_Entries provided:_
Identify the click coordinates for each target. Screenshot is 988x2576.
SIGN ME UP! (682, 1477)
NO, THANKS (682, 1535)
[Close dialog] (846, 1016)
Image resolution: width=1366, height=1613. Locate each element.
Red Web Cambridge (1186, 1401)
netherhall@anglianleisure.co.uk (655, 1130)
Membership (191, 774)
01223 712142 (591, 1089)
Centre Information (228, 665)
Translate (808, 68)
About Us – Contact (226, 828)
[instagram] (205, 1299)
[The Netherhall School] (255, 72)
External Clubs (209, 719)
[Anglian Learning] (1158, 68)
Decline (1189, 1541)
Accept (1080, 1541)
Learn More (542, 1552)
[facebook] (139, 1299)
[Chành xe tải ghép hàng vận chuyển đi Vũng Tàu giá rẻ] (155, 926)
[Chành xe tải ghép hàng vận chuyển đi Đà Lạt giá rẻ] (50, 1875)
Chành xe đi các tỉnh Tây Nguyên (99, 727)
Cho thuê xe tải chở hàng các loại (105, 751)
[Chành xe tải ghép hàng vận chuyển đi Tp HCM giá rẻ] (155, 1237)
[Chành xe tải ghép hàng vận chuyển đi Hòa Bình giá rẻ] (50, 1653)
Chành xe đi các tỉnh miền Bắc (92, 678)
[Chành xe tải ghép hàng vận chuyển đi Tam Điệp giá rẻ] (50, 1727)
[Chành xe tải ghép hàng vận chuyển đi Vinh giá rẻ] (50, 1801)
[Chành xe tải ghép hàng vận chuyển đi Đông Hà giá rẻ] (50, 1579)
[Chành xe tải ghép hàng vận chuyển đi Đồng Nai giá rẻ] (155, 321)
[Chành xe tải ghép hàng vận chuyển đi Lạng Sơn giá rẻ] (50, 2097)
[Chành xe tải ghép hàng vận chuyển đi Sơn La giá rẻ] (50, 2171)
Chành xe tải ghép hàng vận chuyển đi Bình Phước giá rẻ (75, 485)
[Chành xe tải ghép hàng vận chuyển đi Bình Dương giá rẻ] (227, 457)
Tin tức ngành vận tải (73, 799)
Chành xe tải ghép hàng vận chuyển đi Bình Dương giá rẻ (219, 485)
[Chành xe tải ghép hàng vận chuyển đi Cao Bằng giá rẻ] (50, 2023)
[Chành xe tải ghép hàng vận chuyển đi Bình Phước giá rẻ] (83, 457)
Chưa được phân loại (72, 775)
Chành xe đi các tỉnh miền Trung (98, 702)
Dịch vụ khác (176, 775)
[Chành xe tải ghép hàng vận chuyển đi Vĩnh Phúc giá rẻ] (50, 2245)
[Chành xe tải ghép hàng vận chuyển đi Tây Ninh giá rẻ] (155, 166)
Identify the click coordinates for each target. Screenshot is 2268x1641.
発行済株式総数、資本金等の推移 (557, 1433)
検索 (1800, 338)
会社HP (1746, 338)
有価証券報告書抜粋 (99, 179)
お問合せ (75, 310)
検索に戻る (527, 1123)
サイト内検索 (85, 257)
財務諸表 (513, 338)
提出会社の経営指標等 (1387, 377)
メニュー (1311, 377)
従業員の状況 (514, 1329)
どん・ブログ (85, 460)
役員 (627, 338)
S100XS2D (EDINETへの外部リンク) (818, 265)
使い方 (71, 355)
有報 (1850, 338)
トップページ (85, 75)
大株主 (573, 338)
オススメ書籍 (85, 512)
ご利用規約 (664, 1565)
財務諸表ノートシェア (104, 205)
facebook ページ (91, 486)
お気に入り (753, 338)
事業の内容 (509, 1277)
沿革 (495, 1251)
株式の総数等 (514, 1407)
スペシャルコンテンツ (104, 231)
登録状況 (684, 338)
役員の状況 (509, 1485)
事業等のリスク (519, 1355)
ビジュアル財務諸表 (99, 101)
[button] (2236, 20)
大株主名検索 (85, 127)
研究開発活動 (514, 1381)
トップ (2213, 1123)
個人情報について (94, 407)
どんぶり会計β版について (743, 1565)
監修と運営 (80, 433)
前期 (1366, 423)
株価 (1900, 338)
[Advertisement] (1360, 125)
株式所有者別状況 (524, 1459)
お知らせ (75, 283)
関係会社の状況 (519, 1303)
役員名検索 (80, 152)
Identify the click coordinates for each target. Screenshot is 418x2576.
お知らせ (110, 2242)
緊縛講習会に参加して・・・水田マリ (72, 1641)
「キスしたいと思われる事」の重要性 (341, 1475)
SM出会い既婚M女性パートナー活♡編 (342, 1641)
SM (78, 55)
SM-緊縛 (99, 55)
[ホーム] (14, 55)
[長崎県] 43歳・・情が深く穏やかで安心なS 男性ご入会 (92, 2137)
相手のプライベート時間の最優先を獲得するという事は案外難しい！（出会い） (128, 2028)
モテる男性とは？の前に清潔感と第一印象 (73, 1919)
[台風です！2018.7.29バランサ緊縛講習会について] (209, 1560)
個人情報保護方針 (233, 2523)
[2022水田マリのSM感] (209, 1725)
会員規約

_Exercise description:_ Reply with the number of lines in the data above that contain "each", and with nothing else.

_Solved problem:_ 4